Saat menghadap kepala sekolah di akademi tersebut untuk mengajukan keberatan, sang pelatih Kopassus tersebut malah menemukan tulisan lainnya yang isinya justru menghina lambang negara Indonesia, Pancasila.

Sementara itu, melalui media sosial yang menyebar didapatkan kronologi kejadian tersebut bermula.

1. Ada pelatih dari TNI AD/Kopassus ditugaskan untuk mengajar di sekolah special forces Australia
2. Saat itu dia mendengar pelajaran yang disampaikan tentang TNI, lebih sering menjelekkan (contoh pak Sarwo Edi dibilang pembunuh massal, lalu artikel koran Indonesia yang dikutip tentang POM TNI menembak teman sendiri saat mabuk)
3. Selanjutnya giliran instruktur dari Kopassus giliran mengajar, sering ditanya pertanyaan yang menyudutkan TNI
4. Dikarenakan merasa keberatan, pelatih tadi menghadap ke Kasek Special Forces untuk menyatakan keberatannya, saat itu tidak sengaja dia melihat sebuah kertas bertuliskan PANCAGILA yang dilaminating (plesetan dari Pancasila) di ruangan Kasek
5. Setelah kembali ke Indonesia, langsung melaporkan keadaan tersebut sesuai jalur.

Sekedar info yang didapat dari Mabes TNI tentang background masalah terkait, bermula dari program Army to Army. Pihak TNI AD mengirimkan Dosen Bahasa Indonesia SOCOM (Special Operation Command) atas nama Lettu Irwan. Dalam perjalanan tugasnya disana, sang dosen menerima beberapa perlakuan sikap yang kurang baik dari muridnya, dan bahkan ditemukan beberapa buku acuan pelajaran bahasa yang mendeskreditkan Indonesia.

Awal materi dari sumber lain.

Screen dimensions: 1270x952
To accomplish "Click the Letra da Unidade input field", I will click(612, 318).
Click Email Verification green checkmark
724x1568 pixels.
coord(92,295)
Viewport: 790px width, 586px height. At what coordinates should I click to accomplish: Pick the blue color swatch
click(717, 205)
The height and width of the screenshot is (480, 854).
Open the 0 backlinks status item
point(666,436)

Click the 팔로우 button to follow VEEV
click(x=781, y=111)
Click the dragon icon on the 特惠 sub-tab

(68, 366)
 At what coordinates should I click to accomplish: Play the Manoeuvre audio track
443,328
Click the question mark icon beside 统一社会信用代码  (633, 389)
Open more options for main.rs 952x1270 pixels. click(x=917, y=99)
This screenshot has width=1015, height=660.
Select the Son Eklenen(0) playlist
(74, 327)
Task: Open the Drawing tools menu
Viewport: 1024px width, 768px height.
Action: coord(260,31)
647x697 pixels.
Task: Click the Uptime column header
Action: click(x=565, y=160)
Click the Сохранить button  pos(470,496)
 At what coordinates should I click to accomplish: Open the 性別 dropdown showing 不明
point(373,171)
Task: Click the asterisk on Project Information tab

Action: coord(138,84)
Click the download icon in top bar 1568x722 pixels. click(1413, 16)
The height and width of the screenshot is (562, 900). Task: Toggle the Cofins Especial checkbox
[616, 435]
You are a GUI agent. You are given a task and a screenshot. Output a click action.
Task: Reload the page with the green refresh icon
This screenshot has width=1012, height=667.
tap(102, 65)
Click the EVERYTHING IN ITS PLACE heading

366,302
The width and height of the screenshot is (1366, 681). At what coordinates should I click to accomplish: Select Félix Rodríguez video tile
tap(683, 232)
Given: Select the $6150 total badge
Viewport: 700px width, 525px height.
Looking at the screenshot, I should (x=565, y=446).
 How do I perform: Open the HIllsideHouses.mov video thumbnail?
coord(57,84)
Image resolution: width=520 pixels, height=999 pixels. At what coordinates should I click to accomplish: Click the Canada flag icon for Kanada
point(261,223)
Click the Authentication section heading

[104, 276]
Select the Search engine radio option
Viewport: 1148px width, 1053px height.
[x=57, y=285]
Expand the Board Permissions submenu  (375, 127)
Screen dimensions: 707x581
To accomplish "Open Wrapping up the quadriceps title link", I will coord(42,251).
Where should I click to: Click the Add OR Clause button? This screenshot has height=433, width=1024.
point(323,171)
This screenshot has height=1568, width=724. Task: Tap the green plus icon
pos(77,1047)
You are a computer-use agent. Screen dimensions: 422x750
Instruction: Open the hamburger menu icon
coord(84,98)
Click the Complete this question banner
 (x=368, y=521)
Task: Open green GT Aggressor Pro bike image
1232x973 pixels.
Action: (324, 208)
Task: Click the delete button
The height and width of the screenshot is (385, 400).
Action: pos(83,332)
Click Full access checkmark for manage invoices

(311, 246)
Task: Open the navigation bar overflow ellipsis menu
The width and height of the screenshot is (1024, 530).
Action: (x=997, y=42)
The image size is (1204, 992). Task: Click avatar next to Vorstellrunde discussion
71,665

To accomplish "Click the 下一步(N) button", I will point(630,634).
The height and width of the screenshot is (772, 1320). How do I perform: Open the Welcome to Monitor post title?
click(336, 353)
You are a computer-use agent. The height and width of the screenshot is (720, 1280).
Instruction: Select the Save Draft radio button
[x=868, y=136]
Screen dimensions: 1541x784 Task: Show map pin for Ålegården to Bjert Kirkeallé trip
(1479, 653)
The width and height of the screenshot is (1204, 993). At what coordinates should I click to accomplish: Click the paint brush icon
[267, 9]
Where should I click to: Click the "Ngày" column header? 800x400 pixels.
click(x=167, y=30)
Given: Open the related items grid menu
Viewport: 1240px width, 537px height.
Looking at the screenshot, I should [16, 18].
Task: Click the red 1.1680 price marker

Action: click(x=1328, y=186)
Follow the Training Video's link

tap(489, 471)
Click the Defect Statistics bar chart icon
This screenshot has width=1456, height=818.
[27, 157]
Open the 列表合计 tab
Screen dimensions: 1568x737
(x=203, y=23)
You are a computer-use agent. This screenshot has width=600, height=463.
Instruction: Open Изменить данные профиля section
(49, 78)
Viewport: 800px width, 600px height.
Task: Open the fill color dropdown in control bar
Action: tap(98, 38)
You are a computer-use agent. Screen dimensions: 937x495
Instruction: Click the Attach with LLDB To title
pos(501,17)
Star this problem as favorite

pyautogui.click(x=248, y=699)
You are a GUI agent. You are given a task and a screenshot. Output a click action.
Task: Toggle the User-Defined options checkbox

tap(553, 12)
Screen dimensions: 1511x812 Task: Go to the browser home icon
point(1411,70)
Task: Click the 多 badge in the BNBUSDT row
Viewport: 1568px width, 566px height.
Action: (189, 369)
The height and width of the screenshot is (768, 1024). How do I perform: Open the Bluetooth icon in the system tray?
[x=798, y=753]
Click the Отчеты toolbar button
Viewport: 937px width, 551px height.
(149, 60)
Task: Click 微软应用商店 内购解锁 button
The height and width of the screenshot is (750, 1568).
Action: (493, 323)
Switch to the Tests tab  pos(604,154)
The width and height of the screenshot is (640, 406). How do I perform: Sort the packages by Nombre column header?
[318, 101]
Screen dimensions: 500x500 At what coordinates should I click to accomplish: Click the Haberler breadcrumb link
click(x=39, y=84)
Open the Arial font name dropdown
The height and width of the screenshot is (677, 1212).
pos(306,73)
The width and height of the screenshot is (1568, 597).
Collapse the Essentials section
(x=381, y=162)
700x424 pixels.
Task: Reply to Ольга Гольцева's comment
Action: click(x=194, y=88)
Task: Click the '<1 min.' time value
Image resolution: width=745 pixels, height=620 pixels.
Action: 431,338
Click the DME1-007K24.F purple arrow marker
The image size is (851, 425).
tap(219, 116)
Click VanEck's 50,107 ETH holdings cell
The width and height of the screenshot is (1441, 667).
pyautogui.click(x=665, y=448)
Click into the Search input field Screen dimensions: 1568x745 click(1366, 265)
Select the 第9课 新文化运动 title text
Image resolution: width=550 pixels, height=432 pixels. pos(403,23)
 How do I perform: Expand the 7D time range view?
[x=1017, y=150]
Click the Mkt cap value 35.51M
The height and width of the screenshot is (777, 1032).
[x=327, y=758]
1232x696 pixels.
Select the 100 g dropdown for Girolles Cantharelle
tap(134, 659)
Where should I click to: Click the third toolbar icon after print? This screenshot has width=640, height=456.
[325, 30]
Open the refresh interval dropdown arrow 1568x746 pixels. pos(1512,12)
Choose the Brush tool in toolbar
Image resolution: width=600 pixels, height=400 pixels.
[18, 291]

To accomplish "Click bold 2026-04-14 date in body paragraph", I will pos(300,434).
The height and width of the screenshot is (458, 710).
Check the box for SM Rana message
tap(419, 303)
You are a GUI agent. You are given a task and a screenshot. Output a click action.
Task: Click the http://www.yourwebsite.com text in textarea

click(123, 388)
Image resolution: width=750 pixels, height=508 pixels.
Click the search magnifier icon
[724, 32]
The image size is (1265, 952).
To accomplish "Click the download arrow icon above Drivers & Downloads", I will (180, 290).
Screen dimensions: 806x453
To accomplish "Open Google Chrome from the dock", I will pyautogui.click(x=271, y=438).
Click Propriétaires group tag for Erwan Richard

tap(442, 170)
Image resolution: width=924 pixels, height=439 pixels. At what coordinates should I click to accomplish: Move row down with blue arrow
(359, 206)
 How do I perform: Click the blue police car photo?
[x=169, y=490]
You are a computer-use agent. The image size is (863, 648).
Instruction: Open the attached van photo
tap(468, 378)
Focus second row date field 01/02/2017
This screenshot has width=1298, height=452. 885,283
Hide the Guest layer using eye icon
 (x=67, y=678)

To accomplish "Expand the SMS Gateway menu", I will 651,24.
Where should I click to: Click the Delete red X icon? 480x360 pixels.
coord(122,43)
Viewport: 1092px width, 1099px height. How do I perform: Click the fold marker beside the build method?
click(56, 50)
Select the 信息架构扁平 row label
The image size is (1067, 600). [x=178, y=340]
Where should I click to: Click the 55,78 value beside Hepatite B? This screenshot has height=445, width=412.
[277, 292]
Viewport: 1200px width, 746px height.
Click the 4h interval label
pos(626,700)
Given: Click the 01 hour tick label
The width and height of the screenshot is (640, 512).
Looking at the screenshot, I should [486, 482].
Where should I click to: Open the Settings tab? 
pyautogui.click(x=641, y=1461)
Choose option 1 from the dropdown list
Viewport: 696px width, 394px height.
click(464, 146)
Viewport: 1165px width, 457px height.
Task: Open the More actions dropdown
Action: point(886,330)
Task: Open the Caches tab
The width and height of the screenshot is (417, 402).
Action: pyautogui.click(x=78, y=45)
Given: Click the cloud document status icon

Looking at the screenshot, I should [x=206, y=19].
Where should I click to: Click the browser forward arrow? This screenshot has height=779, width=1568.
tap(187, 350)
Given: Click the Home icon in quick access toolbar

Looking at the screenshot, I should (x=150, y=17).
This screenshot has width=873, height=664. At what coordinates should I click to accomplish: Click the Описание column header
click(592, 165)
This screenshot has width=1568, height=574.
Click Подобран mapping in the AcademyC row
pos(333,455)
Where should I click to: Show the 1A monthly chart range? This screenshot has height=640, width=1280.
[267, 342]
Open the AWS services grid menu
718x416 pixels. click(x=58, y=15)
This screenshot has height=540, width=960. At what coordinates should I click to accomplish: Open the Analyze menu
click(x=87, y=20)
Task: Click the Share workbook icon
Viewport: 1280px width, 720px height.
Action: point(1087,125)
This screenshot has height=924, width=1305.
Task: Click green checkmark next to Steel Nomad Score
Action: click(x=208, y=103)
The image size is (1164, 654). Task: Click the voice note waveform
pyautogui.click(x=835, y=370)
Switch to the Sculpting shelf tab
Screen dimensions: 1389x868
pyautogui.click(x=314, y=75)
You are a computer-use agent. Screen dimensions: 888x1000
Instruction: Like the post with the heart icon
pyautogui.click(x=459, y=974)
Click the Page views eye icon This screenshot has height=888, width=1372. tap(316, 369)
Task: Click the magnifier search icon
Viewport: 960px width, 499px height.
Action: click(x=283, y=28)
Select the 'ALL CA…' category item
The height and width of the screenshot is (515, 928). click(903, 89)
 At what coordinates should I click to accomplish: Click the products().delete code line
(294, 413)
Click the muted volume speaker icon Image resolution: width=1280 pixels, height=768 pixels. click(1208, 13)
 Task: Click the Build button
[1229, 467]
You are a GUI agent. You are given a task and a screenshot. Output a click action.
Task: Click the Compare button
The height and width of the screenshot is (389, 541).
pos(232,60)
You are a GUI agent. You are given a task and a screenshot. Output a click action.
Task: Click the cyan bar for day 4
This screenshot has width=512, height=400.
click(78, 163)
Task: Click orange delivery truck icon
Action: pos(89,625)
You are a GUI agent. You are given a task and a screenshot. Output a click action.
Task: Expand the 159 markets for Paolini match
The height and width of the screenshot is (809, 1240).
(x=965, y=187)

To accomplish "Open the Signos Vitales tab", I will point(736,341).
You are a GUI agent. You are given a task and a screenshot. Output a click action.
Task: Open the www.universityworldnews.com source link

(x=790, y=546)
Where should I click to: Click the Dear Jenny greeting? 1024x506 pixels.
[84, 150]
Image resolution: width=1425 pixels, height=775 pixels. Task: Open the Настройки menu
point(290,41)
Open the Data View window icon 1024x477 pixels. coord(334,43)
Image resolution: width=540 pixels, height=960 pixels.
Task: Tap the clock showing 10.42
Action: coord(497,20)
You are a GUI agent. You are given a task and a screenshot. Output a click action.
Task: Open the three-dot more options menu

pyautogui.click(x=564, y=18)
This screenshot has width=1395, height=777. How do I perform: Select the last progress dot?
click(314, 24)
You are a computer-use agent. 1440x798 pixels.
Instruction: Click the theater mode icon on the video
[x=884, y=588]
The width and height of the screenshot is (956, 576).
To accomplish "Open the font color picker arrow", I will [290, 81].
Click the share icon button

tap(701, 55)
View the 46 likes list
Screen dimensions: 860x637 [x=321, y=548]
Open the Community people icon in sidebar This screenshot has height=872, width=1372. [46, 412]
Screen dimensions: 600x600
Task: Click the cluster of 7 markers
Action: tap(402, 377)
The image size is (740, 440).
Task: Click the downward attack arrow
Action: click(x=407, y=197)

Dalam hal ini tentang masalah Papua dan Timor-Timur, serta pendapat jelek berkaitan dengan Jendral Sarwo Edi.

Pada akhirnya berdasarkan kejadian tersebut Lettu Irwan membuat laporan resmi kepada Mabes TNI AD. Akibat laporan tersebut, pihak Mabes AD memutuskan untuk menarik kembali Lettu Irwan kembali ke Indonesia.

Kemudian dari Mabes AD menindaklanjuti dengan melaporkan kepada Panglima TNI. Selanjutnya  Panglima meluncurkan surat keberatan kepada Panglima Angkatan Bersenjata Australia. Pihak mereka menanggapinya dengan mengeluarkan surat resmi permohonan maaf dari Panglima Australia atas kejadian terjadi dan berjanji akan melaksanakan proses investigasi internal mereka.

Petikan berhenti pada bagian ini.